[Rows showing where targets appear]
<<<<

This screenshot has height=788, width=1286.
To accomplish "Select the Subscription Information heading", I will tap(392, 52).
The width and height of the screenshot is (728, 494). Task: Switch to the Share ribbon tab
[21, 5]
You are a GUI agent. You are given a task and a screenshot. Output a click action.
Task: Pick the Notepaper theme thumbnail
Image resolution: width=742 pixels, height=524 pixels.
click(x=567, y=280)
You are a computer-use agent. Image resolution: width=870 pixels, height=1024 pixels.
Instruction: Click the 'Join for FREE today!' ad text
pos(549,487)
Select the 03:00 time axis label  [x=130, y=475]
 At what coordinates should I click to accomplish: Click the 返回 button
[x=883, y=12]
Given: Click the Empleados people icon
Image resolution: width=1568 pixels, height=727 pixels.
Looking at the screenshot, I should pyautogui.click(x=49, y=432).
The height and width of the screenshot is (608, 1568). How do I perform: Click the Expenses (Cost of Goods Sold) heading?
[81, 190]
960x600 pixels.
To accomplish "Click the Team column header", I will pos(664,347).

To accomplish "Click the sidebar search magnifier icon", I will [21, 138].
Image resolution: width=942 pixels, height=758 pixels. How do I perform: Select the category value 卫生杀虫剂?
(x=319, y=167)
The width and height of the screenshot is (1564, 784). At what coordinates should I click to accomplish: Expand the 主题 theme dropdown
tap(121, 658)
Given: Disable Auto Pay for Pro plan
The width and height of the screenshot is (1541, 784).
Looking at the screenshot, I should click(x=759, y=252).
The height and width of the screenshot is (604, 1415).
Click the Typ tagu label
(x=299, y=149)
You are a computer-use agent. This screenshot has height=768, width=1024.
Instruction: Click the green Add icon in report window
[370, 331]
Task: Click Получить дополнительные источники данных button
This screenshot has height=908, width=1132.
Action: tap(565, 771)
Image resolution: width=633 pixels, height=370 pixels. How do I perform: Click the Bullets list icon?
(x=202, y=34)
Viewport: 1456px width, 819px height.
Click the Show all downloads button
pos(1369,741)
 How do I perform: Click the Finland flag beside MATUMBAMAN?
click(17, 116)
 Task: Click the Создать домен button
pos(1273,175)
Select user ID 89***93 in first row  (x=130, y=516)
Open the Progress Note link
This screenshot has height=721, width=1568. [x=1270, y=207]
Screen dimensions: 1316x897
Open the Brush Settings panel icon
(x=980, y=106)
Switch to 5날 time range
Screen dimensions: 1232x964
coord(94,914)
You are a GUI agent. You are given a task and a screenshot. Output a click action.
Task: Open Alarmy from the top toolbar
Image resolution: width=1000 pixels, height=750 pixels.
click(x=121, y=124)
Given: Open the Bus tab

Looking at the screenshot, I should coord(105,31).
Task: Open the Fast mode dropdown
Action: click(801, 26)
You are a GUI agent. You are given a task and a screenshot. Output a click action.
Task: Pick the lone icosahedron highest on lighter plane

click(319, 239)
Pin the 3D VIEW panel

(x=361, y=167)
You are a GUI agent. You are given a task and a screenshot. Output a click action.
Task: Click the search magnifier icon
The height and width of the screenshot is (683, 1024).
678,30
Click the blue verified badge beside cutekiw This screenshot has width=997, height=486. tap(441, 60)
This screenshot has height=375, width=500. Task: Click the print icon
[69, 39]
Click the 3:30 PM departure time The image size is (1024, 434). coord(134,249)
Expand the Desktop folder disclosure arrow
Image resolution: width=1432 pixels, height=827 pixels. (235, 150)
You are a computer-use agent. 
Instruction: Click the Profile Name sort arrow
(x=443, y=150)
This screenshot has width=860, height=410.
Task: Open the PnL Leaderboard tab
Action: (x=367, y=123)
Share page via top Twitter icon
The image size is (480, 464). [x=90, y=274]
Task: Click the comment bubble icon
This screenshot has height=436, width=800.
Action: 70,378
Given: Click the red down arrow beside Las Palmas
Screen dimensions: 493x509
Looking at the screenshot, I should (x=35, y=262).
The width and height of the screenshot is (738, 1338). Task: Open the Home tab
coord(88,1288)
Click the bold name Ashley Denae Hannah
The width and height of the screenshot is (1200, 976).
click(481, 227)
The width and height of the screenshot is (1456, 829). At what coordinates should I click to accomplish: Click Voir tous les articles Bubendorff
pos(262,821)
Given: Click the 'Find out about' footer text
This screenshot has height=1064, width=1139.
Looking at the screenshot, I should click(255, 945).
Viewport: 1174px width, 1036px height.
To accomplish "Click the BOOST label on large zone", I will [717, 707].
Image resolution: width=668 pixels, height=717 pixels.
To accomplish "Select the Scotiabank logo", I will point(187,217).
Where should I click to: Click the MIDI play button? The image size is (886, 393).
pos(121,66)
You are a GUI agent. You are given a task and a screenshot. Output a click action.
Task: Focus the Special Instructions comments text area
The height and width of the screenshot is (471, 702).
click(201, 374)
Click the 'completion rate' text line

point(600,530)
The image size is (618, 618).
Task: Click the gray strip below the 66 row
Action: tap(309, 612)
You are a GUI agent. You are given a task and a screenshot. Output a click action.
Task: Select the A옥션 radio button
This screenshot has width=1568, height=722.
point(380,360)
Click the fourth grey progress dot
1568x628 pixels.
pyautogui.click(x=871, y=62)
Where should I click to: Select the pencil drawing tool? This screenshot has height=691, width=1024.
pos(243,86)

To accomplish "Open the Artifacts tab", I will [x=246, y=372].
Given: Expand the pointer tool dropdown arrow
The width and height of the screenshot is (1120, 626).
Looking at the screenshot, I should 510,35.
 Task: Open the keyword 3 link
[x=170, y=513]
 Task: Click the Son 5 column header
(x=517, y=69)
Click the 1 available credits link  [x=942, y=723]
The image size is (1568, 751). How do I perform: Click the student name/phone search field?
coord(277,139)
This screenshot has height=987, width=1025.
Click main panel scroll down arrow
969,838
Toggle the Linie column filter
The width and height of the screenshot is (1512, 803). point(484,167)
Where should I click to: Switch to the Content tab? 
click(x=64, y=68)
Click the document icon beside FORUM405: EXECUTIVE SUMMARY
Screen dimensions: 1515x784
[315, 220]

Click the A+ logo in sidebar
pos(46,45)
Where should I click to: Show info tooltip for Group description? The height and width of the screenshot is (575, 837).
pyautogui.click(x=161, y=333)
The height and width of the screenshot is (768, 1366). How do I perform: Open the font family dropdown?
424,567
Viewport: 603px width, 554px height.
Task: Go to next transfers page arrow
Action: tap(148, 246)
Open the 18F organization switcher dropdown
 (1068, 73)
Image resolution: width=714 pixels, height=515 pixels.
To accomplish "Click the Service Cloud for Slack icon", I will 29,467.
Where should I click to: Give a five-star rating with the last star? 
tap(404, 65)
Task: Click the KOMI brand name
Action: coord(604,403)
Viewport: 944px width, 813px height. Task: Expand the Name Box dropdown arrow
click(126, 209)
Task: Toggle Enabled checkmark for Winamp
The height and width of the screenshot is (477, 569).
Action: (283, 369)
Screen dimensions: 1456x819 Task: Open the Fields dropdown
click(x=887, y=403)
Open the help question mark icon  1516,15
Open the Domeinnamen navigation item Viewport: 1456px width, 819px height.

>>>>

#### What to do
Pull out each line of the listing that contains the string "search". Case must match.

#### Correct response
To accomplish "Click the sidebar search magnifier icon", I will [21, 138].
Task: Click the search magnifier icon
The image size is (1568, 751). How do I perform: Click the student name/phone search field?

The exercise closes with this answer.